Manufacturing and production output both fell month on month in May, leaving annual rates looking weak. Construction output fell for the second month in row, reflecting slowing growth in British house prices.
After a disappointing gross domestic product growth rate of 0.2% in the first three months, most economists were predicting a strong bounce in the second quarter – as indicated by forward-looking survey data during March and April.
Purchasing manager surveys (PMI) since then, however, have indicated some areas where optimism is fading and growth expectations slowing.
Friday's production data tallied with this picture of slowing growth.
Industrial production fell 0.1% month on month in May, after rising 0.2% in April, leaving analysts' forecasts of a 0.4% rise looking way off the mark.
Annualised industrial production fell 0.2%, an improvement on April's decline of 0.8%, but still short of a forecast 0.2% rise.
Manufacturing output fell 0.2% month on month in May, after a 0.2% rise in April, and falling well shy of the predicted 0.5% rise, with motor manufacturing among the weakest business segments, falling 4.4%.

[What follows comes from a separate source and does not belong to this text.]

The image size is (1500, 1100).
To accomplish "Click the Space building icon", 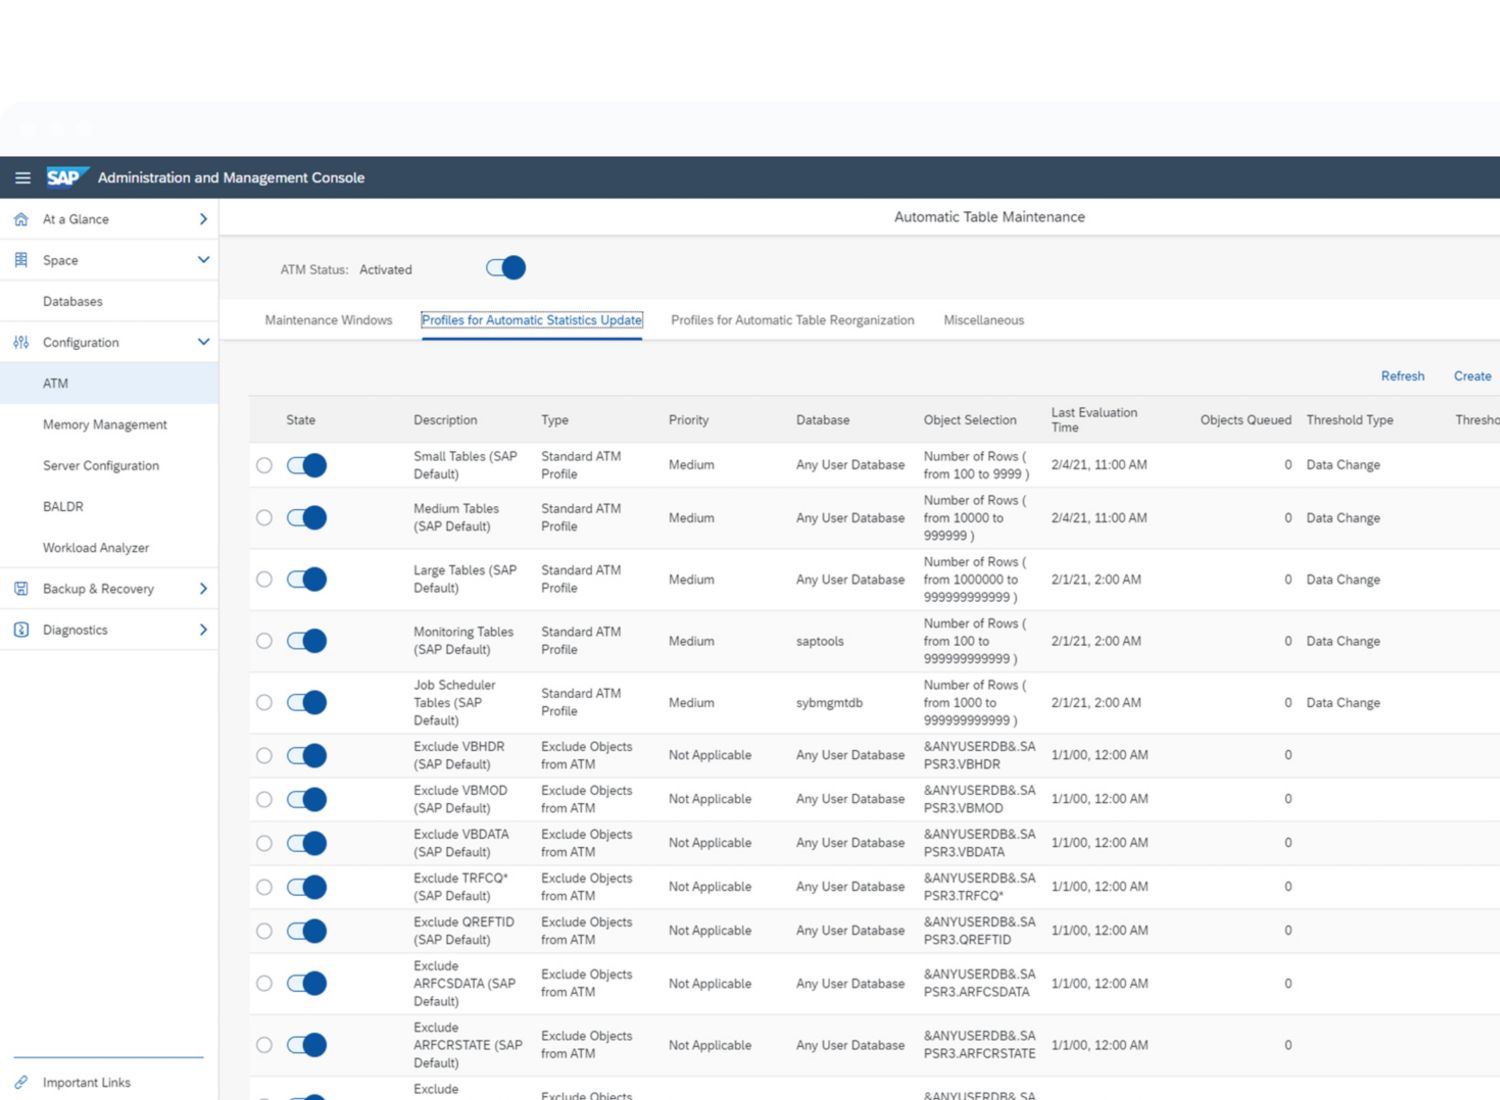I will 21,260.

The annual rate of manufacturing output, however, climbed 0.4%, up from April's flat reading, but not up to par on the 1% growth expected.
Friday's data, along with recent manufacturing PMI softness left investors with further concerns over on the strength of the recovery in the second quarter.
"Today’s flurry of UK activity data casts some doubt on the likely strength of the bounce-back in overall activity in the second quarter," said Ruth Gregory, UK economist at Capital Economics.
Manufacturing and construction represents little more than 20% of the UK economy, so service sector performance remains crucial for growth.
"The hard data for the services sector suggests growth has rebounded strongly and we still think that GDP growth should be able to pick-up from 0.2% in Q1 to about 0.4% in Q2," added Gregory.
Falling construction rates mirrored slowing activity in house sales which, in turn, is having a negative impact on house prices according to the latest Halifax survey.
A 1% month on month fall in June left the annualised three-month rolling average rate at 2.6%, down from 3.3% in May. Analysts had expected a dip to 3.1%.
Trade balance and markets
Completing Friday's data flurry were figures on Britain's balance of trade with its overseas partners.
The total trade deficit widened in May to £3.07bn from £2.12bn in April as weaker sterling led to costlier imports.
Given the weak nature of Friday's data it was no surprise to see sterling weaken further.
The pound lost 0.4% to $1.2916 against the dollar and was down 0.4% to €1.1310 against the euro.